Field: the basic unit of data. A dataset is composed of fields. Dictionary: contains metadata for each field participant
cohort
research stage

2 - Field types

The HPP data contains 5 different types of fields:
1. Tabular data Saved as parquet files with mandatory and defined indices. Each dataset wil have at least one tabular dataset named {dataset}.parquet.
2. Individual time series Saved as one parquet file per participant. File path is refeenced in a tabular data field.
3. Aggregated time series Saved as one parquet file per group of participants. File path is referenced in a tabular data field.
4. Individual bulk data (e.g. images, bulk omics files). Saved as one file per participans. File path is refeenced in a tabular data field.
4. _Group bulk data (e.g. mappings, group-wise file).
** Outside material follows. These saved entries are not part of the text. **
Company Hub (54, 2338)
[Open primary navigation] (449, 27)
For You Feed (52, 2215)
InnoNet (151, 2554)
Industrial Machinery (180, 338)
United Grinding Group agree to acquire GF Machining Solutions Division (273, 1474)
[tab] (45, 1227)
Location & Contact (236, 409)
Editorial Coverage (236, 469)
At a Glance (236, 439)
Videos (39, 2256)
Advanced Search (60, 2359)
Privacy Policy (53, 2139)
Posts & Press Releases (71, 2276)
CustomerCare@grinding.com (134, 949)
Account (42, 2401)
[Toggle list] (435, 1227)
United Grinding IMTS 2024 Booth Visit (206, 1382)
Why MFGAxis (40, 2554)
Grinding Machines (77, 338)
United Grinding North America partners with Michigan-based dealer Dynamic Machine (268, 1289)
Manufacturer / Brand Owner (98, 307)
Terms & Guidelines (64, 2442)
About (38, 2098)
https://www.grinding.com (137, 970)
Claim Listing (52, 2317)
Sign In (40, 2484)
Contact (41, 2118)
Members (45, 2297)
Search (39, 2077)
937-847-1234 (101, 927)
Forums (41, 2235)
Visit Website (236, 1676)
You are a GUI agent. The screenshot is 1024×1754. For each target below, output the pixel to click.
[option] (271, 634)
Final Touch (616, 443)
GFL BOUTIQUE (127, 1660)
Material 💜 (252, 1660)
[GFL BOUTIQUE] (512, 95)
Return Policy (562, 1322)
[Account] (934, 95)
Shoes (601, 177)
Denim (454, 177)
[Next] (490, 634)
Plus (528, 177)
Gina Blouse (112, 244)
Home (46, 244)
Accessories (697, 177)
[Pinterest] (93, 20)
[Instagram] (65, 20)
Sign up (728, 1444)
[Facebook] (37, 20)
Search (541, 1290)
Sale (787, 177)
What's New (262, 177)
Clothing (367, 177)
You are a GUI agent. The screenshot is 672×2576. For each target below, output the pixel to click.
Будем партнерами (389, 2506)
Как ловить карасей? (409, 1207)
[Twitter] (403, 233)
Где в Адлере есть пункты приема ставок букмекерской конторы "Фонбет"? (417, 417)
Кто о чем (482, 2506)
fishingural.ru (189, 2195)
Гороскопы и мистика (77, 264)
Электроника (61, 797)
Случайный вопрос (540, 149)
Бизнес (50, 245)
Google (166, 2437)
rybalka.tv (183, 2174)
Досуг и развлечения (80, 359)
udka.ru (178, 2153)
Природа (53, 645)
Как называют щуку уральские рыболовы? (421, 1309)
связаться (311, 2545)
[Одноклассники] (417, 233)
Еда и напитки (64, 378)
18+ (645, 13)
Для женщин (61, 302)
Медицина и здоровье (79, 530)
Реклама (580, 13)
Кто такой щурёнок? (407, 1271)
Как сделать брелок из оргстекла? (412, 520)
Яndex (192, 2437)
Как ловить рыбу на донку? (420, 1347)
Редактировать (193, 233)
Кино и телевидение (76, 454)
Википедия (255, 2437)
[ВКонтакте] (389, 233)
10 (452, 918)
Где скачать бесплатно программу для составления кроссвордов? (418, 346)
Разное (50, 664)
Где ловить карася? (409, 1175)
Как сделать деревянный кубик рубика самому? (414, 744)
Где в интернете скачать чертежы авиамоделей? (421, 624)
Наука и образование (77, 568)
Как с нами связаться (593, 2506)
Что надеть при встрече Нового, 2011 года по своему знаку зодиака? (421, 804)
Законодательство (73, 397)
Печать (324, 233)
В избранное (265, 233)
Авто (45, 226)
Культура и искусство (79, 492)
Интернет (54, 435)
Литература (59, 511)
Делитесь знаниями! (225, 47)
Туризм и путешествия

File path is refeenced in a tabular data field.

3 - Mandatory inidices & columns

Tabular data contains 4 mandatory indices:

  1. participant_id [integer]: A unique participant identifier
  2. cohort [string]: A unique cohort identifier (e.g. 10k)
  3. research_stage [string]: A value chosen from a predefined list.
  4. array_index [integer]: Used whenever several data items are linked to the same data instance, for example in multiple choice questions or multiple measurements on same visit and time (e.g. measure liver ultrasound twice in a row).

Mandatory columns for tabular data include:

  1. collection_timestamp [datetime64[ns]]
  2. collection_date [datetime64[ns]]
  3. timezone [string]